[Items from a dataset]
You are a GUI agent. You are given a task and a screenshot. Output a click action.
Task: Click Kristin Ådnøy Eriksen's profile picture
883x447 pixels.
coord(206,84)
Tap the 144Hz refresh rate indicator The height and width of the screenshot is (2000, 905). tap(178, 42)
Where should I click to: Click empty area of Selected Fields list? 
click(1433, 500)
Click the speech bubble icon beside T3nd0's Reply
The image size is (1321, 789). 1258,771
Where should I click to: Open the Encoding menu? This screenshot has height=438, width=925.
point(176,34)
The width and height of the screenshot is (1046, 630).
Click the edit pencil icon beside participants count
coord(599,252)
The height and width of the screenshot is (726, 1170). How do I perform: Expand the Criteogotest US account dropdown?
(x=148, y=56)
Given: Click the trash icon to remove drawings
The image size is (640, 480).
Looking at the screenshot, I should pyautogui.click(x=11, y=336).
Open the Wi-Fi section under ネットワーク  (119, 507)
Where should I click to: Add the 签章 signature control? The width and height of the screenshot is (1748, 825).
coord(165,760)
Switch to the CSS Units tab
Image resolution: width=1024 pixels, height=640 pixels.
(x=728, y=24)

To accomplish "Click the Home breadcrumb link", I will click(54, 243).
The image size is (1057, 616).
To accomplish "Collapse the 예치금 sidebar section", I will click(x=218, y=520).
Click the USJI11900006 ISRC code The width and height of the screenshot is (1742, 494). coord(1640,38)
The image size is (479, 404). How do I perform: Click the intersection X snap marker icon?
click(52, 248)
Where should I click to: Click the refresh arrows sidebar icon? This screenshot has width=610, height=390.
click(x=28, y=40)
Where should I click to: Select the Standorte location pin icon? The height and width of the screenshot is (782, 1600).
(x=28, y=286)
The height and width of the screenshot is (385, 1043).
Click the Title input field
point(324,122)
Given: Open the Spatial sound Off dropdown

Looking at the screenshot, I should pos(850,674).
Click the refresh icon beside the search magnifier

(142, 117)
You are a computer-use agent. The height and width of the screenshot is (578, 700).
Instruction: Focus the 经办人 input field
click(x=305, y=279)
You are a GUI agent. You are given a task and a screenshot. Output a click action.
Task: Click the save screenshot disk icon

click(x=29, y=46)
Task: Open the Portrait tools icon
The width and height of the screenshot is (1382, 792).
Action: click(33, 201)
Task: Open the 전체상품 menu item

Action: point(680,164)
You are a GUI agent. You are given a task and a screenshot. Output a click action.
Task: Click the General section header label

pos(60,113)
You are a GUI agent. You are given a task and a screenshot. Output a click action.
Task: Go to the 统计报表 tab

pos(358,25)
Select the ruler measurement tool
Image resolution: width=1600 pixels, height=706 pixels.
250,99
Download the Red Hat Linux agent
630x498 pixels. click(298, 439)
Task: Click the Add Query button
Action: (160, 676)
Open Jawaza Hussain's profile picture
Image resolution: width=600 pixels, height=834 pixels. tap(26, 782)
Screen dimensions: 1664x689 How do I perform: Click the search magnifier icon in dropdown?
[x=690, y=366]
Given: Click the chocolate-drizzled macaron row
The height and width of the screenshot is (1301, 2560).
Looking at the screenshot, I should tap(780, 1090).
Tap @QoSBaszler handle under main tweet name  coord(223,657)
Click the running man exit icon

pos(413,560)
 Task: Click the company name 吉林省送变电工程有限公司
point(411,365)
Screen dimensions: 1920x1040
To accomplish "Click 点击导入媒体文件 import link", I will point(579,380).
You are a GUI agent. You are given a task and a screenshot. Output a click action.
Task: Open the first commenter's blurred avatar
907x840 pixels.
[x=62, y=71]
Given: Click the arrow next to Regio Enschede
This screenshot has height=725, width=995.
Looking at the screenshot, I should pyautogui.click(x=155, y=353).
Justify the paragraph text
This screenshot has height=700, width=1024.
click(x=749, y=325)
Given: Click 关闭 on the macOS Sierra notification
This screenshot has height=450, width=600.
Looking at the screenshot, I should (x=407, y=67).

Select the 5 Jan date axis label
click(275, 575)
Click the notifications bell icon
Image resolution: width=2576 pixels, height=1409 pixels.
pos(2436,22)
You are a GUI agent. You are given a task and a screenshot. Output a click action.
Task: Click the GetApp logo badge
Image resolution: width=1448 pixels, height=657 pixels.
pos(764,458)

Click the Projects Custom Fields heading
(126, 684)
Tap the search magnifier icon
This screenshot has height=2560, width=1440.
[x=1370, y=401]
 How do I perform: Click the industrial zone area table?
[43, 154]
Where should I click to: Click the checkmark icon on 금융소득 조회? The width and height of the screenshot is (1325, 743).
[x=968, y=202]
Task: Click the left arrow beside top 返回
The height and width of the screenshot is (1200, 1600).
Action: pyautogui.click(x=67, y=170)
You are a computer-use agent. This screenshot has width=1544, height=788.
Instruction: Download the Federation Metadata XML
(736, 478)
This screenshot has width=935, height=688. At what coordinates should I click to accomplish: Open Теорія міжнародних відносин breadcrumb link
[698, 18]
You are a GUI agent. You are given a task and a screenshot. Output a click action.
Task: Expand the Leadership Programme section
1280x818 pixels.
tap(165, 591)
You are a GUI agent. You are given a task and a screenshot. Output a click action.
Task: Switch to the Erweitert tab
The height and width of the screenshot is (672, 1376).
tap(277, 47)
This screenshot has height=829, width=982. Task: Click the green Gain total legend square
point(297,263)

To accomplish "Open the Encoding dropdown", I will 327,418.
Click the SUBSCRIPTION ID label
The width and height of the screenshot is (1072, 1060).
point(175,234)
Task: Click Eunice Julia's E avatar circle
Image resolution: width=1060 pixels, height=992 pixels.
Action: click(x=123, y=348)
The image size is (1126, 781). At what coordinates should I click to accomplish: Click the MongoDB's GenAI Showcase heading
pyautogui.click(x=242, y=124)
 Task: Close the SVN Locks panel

Your instructions
Each entry needs to be given again exactly as it stands.

Result of the exercise
You are a GUI agent. You are given a task and a screenshot. Output a click action.
Task: Click Kristin Ådnøy Eriksen's profile picture
883x447 pixels.
coord(206,84)
Tap the 144Hz refresh rate indicator The height and width of the screenshot is (2000, 905). tap(178, 42)
Where should I click to: Click empty area of Selected Fields list? 
click(1433, 500)
Click the speech bubble icon beside T3nd0's Reply
The image size is (1321, 789). 1258,771
Where should I click to: Open the Encoding menu? This screenshot has height=438, width=925.
point(176,34)
The width and height of the screenshot is (1046, 630).
Click the edit pencil icon beside participants count
coord(599,252)
The height and width of the screenshot is (726, 1170). How do I perform: Expand the Criteogotest US account dropdown?
(x=148, y=56)
Given: Click the trash icon to remove drawings
The image size is (640, 480).
Looking at the screenshot, I should pyautogui.click(x=11, y=336).
Open the Wi-Fi section under ネットワーク  (119, 507)
Where should I click to: Add the 签章 signature control? The width and height of the screenshot is (1748, 825).
coord(165,760)
Switch to the CSS Units tab
Image resolution: width=1024 pixels, height=640 pixels.
(x=728, y=24)

To accomplish "Click the Home breadcrumb link", I will click(54, 243).
The image size is (1057, 616).
To accomplish "Collapse the 예치금 sidebar section", I will click(x=218, y=520).
Click the USJI11900006 ISRC code The width and height of the screenshot is (1742, 494). coord(1640,38)
The image size is (479, 404). How do I perform: Click the intersection X snap marker icon?
click(52, 248)
Where should I click to: Click the refresh arrows sidebar icon? This screenshot has width=610, height=390.
click(x=28, y=40)
Where should I click to: Select the Standorte location pin icon? The height and width of the screenshot is (782, 1600).
(x=28, y=286)
The height and width of the screenshot is (385, 1043).
Click the Title input field
point(324,122)
Given: Open the Spatial sound Off dropdown

Looking at the screenshot, I should pos(850,674).
Click the refresh icon beside the search magnifier

(142, 117)
You are a computer-use agent. The height and width of the screenshot is (578, 700).
Instruction: Focus the 经办人 input field
click(x=305, y=279)
You are a GUI agent. You are given a task and a screenshot. Output a click action.
Task: Click the save screenshot disk icon

click(x=29, y=46)
Task: Open the Portrait tools icon
The width and height of the screenshot is (1382, 792).
Action: click(33, 201)
Task: Open the 전체상품 menu item

Action: point(680,164)
You are a GUI agent. You are given a task and a screenshot. Output a click action.
Task: Click the General section header label

pos(60,113)
You are a GUI agent. You are given a task and a screenshot. Output a click action.
Task: Go to the 统计报表 tab

pos(358,25)
Select the ruler measurement tool
Image resolution: width=1600 pixels, height=706 pixels.
250,99
Download the Red Hat Linux agent
630x498 pixels. click(298, 439)
Task: Click the Add Query button
Action: (160, 676)
Open Jawaza Hussain's profile picture
Image resolution: width=600 pixels, height=834 pixels. tap(26, 782)
Screen dimensions: 1664x689 How do I perform: Click the search magnifier icon in dropdown?
[x=690, y=366]
Given: Click the chocolate-drizzled macaron row
The height and width of the screenshot is (1301, 2560).
Looking at the screenshot, I should tap(780, 1090).
Tap @QoSBaszler handle under main tweet name  coord(223,657)
Click the running man exit icon

pos(413,560)
 Task: Click the company name 吉林省送变电工程有限公司
point(411,365)
Screen dimensions: 1920x1040
To accomplish "Click 点击导入媒体文件 import link", I will point(579,380).
You are a GUI agent. You are given a task and a screenshot. Output a click action.
Task: Open the first commenter's blurred avatar
907x840 pixels.
[x=62, y=71]
Given: Click the arrow next to Regio Enschede
This screenshot has height=725, width=995.
Looking at the screenshot, I should pyautogui.click(x=155, y=353).
Justify the paragraph text
This screenshot has height=700, width=1024.
click(x=749, y=325)
Given: Click 关闭 on the macOS Sierra notification
This screenshot has height=450, width=600.
Looking at the screenshot, I should (x=407, y=67).

Select the 5 Jan date axis label
click(275, 575)
Click the notifications bell icon
Image resolution: width=2576 pixels, height=1409 pixels.
pos(2436,22)
You are a GUI agent. You are given a task and a screenshot. Output a click action.
Task: Click the GetApp logo badge
Image resolution: width=1448 pixels, height=657 pixels.
pos(764,458)

Click the Projects Custom Fields heading
(126, 684)
Tap the search magnifier icon
This screenshot has height=2560, width=1440.
[x=1370, y=401]
 How do I perform: Click the industrial zone area table?
[43, 154]
Where should I click to: Click the checkmark icon on 금융소득 조회? The width and height of the screenshot is (1325, 743).
[x=968, y=202]
Task: Click the left arrow beside top 返回
The height and width of the screenshot is (1200, 1600).
Action: pyautogui.click(x=67, y=170)
You are a computer-use agent. This screenshot has width=1544, height=788.
Instruction: Download the Federation Metadata XML
(736, 478)
This screenshot has width=935, height=688. At what coordinates should I click to accomplish: Open Теорія міжнародних відносин breadcrumb link
[698, 18]
You are a GUI agent. You are given a task and a screenshot. Output a click action.
Task: Expand the Leadership Programme section
1280x818 pixels.
tap(165, 591)
You are a GUI agent. You are given a task and a screenshot. Output a click action.
Task: Switch to the Erweitert tab
The height and width of the screenshot is (672, 1376).
tap(277, 47)
This screenshot has height=829, width=982. Task: Click the green Gain total legend square
point(297,263)

To accomplish "Open the Encoding dropdown", I will 327,418.
Click the SUBSCRIPTION ID label
The width and height of the screenshot is (1072, 1060).
point(175,234)
Task: Click Eunice Julia's E avatar circle
Image resolution: width=1060 pixels, height=992 pixels.
Action: click(x=123, y=348)
The image size is (1126, 781). At what coordinates should I click to accomplish: Click the MongoDB's GenAI Showcase heading
pyautogui.click(x=242, y=124)
 Task: Close the SVN Locks panel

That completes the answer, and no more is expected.